Will: I think you’re absolutely right, and I think that there is, in the Noom environment, this feedback loop of it is very rudimentary, but it is the drugs you’re taking, the food you’re eating, and your progress towards your goals. And I think to come back to something you said earlier, one of the most powerful ideas I think we’ve talked about today is the need for more recursive feedback, the need for better feedback loops. Actually, I think nutrition is a big, wide open opportunity in this regard. We have loggers and all manner of things that you can scan to log things. I think we’ve got to get to a much more fine-grained mode for trying to capture nutrition data, which is going to drive a huge amount of what we’re talking about. And again, it’s got to become part of an integrated data set.
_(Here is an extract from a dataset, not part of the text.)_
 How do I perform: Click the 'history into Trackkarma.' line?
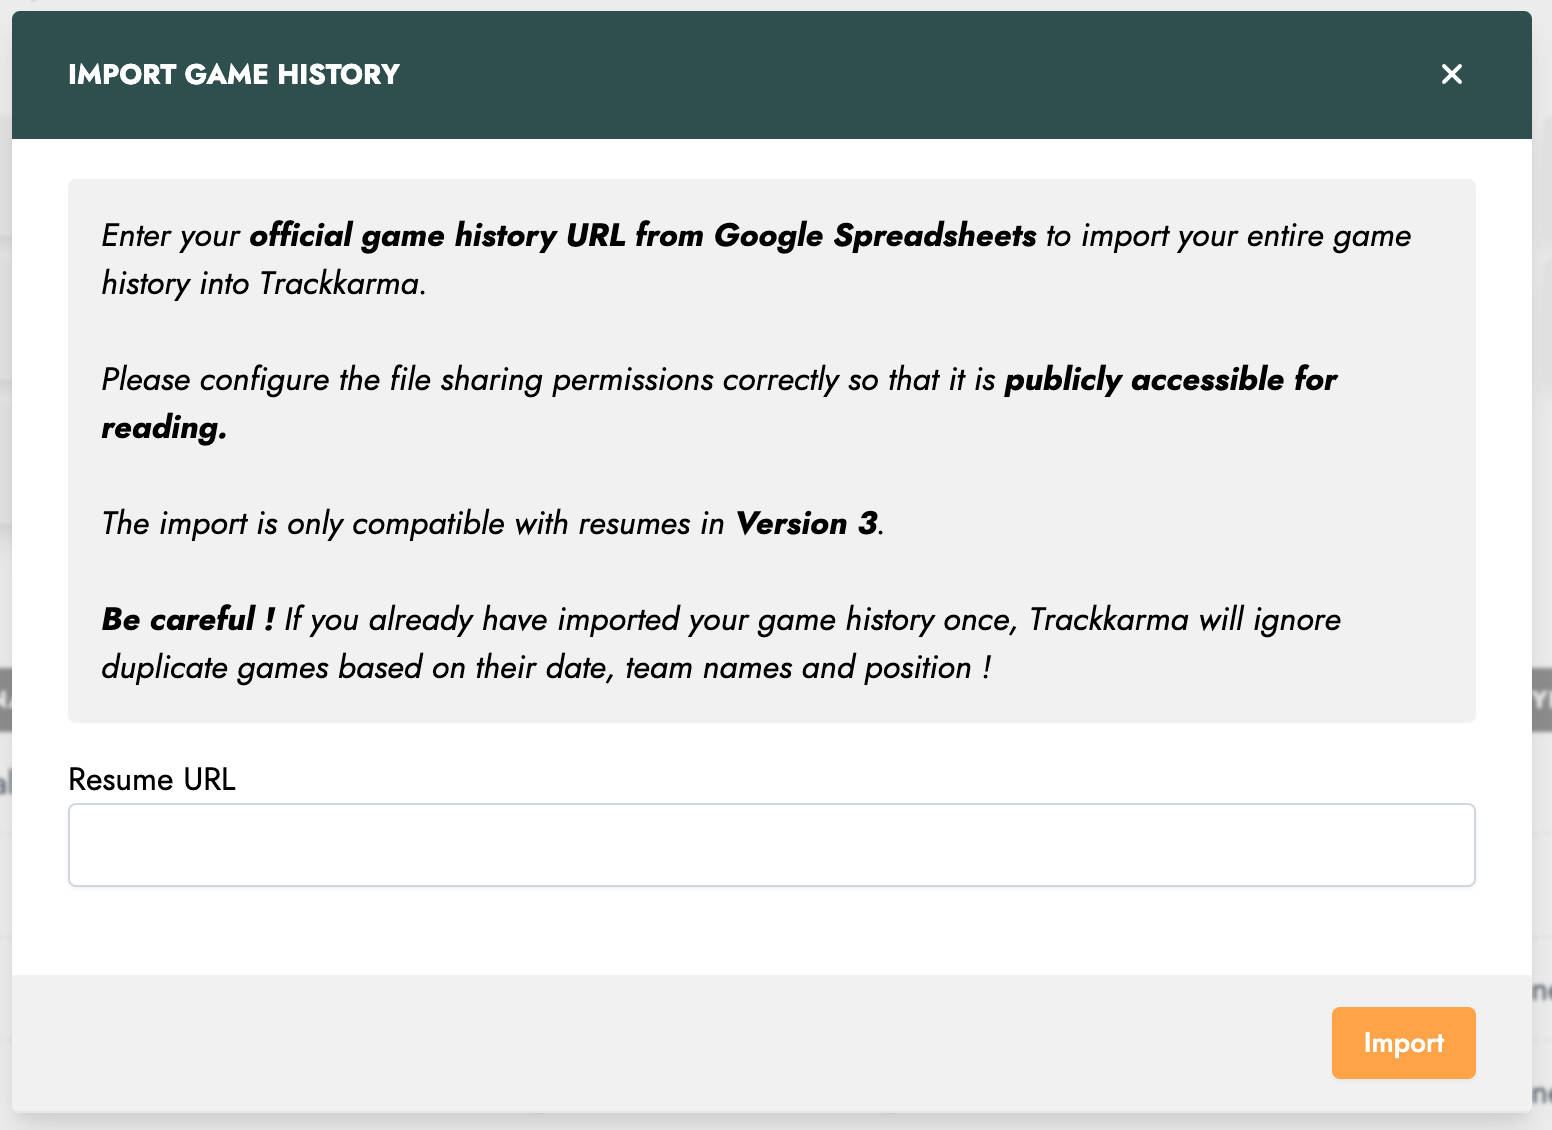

Raju: Exactly. I have, like, more topics. I think maybe we reserve some of this for the next podcast, or video podcast. A lot of it, you know, we’ve got some frontier tech stuff that we could talk about cellular reprogramming, gene therapy, stem cells, that sort of stuff that’s like, you can people are experimenting with it. I think it is really important for us to understand and execute upon downstream but, you know, they’re not ready for prime time yet. It is areas that we are exploring and investigating.

Maybe we just take a podcast and look at the frontier tech side of healthcare downstream. But I’d also like to have you know Jeff Xu come on board and tell the world about Elementary. We’re getting close to launching in this country, and I think it’s going to be really an interesting vehicle by which some of the stuff that we’re talking about is reinforced.

Will: Well, digital health is a big area of focus for us as a firm and those both sound like great future conversations, so I think we should plan for that. Listeners, thank you for joining us today. It’s been a great episode. I know I’ve learned a lot. It’s always a privilege, Raju, to sit with you and hear your thoughts in this area. Always, always, thank you so much.